- Task to complete -
Repeat the first line of the listing and each line after it, exactly, through the line containing "Task: Open the 事業構想とは menu".

- Data extract -
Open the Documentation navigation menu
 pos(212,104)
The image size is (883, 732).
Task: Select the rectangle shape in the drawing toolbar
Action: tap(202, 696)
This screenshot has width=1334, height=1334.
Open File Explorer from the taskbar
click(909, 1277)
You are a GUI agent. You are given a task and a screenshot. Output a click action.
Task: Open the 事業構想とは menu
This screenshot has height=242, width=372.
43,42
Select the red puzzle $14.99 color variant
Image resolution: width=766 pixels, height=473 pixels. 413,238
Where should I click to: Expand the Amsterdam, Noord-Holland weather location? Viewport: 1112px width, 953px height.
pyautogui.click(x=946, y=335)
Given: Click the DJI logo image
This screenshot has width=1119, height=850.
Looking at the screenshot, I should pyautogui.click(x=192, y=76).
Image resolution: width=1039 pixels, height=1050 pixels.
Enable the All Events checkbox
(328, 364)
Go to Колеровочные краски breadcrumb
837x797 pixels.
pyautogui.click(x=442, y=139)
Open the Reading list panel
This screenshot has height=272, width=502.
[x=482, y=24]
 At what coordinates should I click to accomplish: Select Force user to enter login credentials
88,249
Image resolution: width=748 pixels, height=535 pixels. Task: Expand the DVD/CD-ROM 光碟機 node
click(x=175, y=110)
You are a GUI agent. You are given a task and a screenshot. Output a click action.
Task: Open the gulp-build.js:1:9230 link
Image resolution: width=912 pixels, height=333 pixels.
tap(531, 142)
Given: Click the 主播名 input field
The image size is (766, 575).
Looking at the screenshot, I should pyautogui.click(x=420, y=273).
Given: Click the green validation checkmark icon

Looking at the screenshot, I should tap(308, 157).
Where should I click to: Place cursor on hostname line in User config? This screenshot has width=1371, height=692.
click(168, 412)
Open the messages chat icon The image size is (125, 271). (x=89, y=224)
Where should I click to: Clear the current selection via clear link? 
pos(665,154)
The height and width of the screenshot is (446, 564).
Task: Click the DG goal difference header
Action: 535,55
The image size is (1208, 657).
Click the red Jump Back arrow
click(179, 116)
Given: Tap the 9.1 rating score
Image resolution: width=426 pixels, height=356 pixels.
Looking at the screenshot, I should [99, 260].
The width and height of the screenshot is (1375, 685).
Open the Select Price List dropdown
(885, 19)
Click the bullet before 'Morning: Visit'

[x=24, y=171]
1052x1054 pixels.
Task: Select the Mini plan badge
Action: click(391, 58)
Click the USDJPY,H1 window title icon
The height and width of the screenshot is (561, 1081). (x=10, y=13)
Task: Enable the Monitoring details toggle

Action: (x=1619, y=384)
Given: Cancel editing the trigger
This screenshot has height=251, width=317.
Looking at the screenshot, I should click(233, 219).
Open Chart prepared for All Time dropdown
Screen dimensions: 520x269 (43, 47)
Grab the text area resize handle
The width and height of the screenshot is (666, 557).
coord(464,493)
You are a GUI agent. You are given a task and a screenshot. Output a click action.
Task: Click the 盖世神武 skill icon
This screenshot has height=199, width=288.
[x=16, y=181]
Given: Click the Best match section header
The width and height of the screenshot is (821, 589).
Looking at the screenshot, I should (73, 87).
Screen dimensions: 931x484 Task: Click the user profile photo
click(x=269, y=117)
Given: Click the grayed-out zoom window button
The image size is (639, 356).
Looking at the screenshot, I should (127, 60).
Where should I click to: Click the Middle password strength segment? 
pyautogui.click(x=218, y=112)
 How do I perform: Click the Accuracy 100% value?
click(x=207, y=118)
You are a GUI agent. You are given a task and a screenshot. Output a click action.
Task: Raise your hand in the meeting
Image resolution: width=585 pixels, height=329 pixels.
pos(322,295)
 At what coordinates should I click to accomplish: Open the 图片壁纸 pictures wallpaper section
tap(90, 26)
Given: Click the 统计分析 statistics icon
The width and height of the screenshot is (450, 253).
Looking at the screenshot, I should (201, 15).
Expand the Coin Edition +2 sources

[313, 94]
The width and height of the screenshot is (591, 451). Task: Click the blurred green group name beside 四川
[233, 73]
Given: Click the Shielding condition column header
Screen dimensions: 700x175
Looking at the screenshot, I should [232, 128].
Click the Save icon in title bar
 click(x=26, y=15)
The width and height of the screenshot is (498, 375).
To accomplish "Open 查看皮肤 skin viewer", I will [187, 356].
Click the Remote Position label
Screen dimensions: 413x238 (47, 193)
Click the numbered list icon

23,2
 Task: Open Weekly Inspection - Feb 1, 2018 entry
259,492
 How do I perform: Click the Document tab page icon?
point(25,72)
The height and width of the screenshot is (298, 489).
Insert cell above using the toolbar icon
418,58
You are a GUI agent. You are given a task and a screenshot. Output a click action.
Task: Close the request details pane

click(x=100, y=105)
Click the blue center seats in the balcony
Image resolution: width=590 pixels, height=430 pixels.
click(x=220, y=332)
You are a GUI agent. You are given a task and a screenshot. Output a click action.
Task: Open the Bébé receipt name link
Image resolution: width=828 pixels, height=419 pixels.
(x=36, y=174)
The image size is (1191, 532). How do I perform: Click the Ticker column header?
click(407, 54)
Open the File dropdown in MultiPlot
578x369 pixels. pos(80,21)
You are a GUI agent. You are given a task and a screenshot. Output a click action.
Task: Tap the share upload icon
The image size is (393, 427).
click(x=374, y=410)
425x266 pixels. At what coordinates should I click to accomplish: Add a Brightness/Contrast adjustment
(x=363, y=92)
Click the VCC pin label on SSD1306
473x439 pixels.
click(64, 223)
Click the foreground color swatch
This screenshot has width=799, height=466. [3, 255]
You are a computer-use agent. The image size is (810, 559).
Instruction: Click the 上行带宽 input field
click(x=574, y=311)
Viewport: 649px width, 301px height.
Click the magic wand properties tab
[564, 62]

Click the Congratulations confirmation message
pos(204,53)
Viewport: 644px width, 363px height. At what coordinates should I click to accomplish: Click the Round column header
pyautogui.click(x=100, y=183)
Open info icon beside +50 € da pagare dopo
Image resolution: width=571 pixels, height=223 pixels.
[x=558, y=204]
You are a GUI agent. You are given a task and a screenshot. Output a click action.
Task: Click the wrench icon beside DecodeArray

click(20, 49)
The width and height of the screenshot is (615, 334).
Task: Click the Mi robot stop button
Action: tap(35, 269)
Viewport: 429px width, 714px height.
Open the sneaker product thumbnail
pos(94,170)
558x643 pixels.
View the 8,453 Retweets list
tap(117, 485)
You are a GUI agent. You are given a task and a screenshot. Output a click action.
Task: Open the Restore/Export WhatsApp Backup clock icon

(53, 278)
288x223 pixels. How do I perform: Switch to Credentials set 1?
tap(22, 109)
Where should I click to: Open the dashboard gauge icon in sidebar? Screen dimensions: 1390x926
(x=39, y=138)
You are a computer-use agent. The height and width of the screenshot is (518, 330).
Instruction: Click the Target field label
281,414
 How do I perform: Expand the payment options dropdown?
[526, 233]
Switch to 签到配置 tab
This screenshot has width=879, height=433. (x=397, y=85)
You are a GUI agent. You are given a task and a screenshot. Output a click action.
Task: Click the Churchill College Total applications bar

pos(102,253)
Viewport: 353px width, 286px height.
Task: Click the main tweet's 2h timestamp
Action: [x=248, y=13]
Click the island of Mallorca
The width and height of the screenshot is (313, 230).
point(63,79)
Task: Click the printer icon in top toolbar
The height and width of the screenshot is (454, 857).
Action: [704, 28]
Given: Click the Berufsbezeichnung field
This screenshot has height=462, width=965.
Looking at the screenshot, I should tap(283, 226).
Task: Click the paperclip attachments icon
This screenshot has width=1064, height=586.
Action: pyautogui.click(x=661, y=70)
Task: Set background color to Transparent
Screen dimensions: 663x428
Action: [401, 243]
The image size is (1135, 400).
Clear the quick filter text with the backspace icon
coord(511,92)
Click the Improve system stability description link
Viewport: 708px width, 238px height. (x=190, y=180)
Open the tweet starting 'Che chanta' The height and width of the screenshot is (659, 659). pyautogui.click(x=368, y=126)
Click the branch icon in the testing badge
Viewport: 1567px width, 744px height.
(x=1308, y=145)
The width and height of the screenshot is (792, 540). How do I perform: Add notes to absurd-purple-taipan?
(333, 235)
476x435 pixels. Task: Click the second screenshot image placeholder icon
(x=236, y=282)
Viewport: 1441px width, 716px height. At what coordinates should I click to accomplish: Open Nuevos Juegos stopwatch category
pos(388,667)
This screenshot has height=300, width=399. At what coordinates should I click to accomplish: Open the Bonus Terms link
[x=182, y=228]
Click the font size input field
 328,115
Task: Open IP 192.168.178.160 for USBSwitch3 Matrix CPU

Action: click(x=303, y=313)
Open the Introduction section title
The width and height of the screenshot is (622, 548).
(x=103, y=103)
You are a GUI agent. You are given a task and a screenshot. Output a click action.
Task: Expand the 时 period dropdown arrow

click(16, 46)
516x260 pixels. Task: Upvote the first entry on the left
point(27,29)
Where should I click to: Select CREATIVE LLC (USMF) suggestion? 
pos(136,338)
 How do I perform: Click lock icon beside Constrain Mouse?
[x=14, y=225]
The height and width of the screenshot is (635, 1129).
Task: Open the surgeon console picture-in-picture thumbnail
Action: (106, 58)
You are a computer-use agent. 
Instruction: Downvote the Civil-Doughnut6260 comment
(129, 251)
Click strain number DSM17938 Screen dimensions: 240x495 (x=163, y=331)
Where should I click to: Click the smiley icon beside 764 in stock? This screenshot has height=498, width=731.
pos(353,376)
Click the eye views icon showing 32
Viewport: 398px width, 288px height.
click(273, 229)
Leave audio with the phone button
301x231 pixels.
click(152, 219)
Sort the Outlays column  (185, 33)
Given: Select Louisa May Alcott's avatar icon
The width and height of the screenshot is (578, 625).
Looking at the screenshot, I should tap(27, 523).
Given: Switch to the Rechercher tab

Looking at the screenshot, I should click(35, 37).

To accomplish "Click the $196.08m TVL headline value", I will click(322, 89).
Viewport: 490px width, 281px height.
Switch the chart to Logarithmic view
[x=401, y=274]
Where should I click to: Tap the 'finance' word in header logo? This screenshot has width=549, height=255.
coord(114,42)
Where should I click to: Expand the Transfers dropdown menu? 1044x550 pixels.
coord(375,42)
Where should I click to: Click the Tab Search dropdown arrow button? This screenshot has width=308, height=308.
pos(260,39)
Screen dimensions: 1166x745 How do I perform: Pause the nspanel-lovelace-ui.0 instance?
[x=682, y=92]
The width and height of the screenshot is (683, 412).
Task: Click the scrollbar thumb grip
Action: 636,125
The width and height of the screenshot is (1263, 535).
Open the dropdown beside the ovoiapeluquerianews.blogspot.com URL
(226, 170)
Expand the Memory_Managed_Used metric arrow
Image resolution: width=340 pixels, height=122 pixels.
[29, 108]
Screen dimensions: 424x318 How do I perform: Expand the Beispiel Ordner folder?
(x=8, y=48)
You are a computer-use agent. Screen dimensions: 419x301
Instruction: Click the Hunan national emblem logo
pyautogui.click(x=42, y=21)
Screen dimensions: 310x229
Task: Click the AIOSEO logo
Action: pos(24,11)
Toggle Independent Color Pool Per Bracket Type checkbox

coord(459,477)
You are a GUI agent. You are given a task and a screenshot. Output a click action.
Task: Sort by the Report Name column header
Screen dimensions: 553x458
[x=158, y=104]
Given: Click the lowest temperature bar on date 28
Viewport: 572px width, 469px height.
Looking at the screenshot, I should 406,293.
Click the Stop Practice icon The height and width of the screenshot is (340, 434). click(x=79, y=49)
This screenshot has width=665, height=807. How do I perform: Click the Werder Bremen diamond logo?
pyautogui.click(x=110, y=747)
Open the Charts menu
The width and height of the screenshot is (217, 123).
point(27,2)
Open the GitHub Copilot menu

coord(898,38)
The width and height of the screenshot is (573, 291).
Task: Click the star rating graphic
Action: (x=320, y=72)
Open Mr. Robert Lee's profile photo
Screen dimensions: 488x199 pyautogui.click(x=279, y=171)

- The answer -
Open the Documentation navigation menu
 pos(212,104)
The image size is (883, 732).
Task: Select the rectangle shape in the drawing toolbar
Action: tap(202, 696)
This screenshot has width=1334, height=1334.
Open File Explorer from the taskbar
click(909, 1277)
You are a GUI agent. You are given a task and a screenshot. Output a click action.
Task: Open the 事業構想とは menu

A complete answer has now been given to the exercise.